ROUND2=$(curl -s -X POST http://localhost:3000/v1/token/exchange \
  -H "Content-Type: application/json" \
  -H "Authorization: Bearer $API_KEY" \
  -d "{
    \"grant_type\": \"urn:ietf:params:oauth:grant-type:token-exchange\",
    \"subject_token\": \"$ROUND1\",
    \"subject_token_type\": \"urn:ietf:params:oauth:token-type:jwt\",
    \"actor_token\": \"$SUB_SVID\",
    \"actor_token_type\": \"urn:ietf:params:oauth:token-type:jwt\"
  }")
```

`ROUND2.access_token` now encodes the full three-level chain.
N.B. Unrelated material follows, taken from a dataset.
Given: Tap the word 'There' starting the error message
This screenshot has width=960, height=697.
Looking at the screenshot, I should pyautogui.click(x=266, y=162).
## Binding delegation to attestation records

When you pass a delegation token to `POST /v1/attest`, it is bound cryptographically to the record:

```bash theme={null}
curl -s -X POST http://localhost:3000/v1/attest \
  -H "Content-Type: application/json" \
  -H "Authorization: Bearer $API_KEY" \
  -d "{
    \"agentId\": \"sub-researcher\",
    \"actionType\": \"document-search\",
    \"payload\": { \"query\": \"penalty clauses\" },
    \"delegation\": \"$ROUND2_TOKEN\"
  }"
```

The server verifies the delegation JWT, extracts the chain, and includes it in the record's hash:

```
hash = SHA-256(index | "|" | timestamp | "|" | canonicalize(payload) | "|" | canonicalize(delegation))
```

An auditor inspecting this record can prove that sub-researcher acted with authorization from orchestrator, which had authorization from acme — and that this chain was known at the time the record was written.

## What the delegation does NOT prove

* That the authorization was appropriate (only your access control policy can judge that).
* That the same agent token wasn't used by a different process (no workload attestation at registration).
* That the human behind the company account approved this specific action (only your governance process can establish that).